“What ARE you?” I recall the man asking me. “Are you a photojournalist? A fashion photographer? Do you shoot weddings or portraits? Or do you shoot products?”
“Yes,” I replied.
Our society loves to put people and things into categories. It makes it easier to describe and follow. Our society doesn’t like it when we color outside of the lines.
Yes, I agree that someone’s photography becomes especially distinctive when he or she specializes in doing one thing really well, becoming known for it, which is a smart way of niche marketing, but I’m originally from a small town and learned to be a generalist for the sake of survival. The way I see it, photography is about lighting anyway.
The man above, checking out my recent exhibition, said he wasn’t sure what to expect because he’s familiar with a lot of my fashion and glamour work online. He joked that he wasn’t sure his wife would dig this photo show he dragged her to if I displayed a lot of half-naked beautiful women. Although he meant it in a good-natured humorous way, it is a little annoying to constantly feel pressured to stick to one style or genre of subject matter.
I want to shoot it all at least once.
Sure, I’d love to be known as “that guy who shoots ____” but even in middle age, I don’t know exactly what my _____ is all of the time.

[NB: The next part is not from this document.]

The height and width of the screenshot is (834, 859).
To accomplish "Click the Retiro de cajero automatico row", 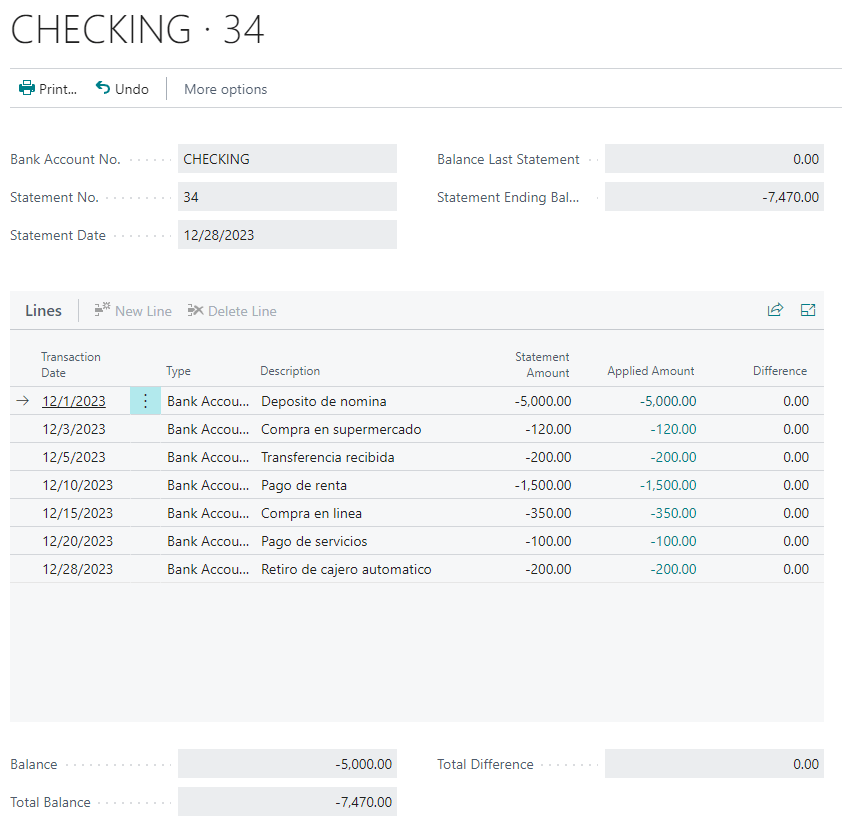I will [x=346, y=569].
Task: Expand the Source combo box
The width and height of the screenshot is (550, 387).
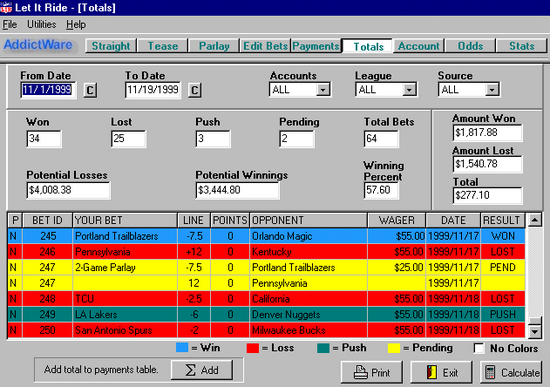Action: coord(492,90)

I explained that context matters in such a situation. For a photo exhibition in a small Bible Belt town, my editorial swimwear images might not be as popular and accepted as, say, pretty pictures of familiar, scenic spots. Nor, I’m sure, would many wives allow their husbands to buy and display some provocative, sexy wall prints; it would transform my work into the equivalent of that leg lamp from “A Christmas Story” that the mom of the house can’t wait to “accidentally” damage so it must be taken down and stored away from public view.
Different markets call for different sorts of images. If my goal is to sell wall prints, I suspect people are more inclined to buy a local scenic display than photos of good-looking strangers. As displayed here, you can see a sample of the variety in my photographic work.

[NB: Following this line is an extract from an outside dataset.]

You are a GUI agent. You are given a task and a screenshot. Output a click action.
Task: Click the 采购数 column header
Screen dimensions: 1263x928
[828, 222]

The discussion seemed relevant while talking to musician Russell Gulley, who performs at a number of different venues. People want to classify musical artists as being blues players or Americana players or whatever. I remember being blown away, early on in my career, during a photo shoot with drummer Mark Herndon of the Alabama band. Although he was in one of the most successful country music groups of all time, he was listening to “Pink Floyd The Wall” and we bonded over a mutual love of that album.
I reject the notion that I must ONLY be a nature photographer or that my fashion/glamour work negates any serious artistic work in other genres simply because the subject matter is commercially popular. I shoot what I like and what I’m hired to capture in visually captivating ways.

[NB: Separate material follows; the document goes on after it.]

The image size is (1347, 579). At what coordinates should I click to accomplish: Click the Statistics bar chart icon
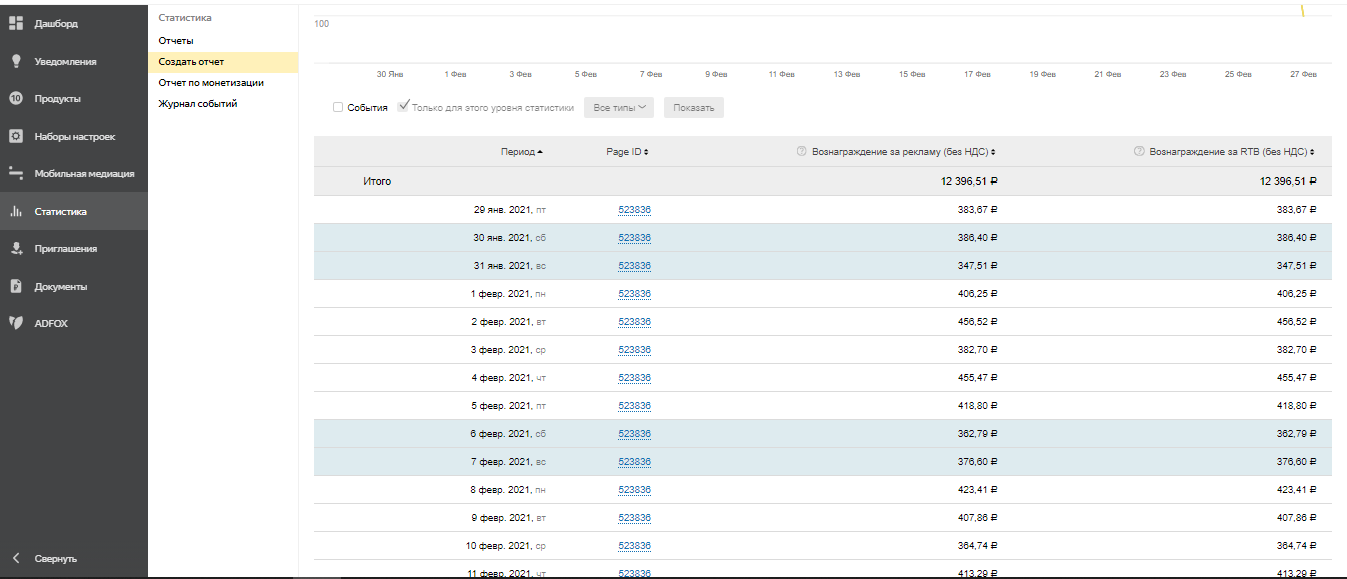point(16,211)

Early on, the majority of my images were photojournalistic because I was working and shooting primarily for newspapers. My style and what I like to shoot are always evolving. Just because I shoot with a lot of models, it doesn’t make me primarily a model photographer — a term that can be ripe with mockery because there are so many hobbyists who like shooting pretty girls.
Whether my camera is focusing on a lingerie model or a cheeseburger from a restaurant, the focus on making the subject look interesting and appealing are the same. That’s not to compare models to meat but to say that both are selling different types of allure. One image wants to convince you to buy your wife a piece of fabric to spice up your love life while the other is trying to persuade you to catch the dinner special at the restaurant down the road.
These days particularly, when professional photography seems under siege from supply exceeding demand and publications continuing to experience an apocalypse, one must become something of a generalist if he or she is to survive. Besides, it’s stimulating to work on personal projects that are completely different than what we might be “known” for.
If you couldn’t SHOW anyone my photography but had to describe it, how would YOU characterize my work? What about your own work?
My opinion is just my opinion. I’d love to hear what the rest of you think on this topic.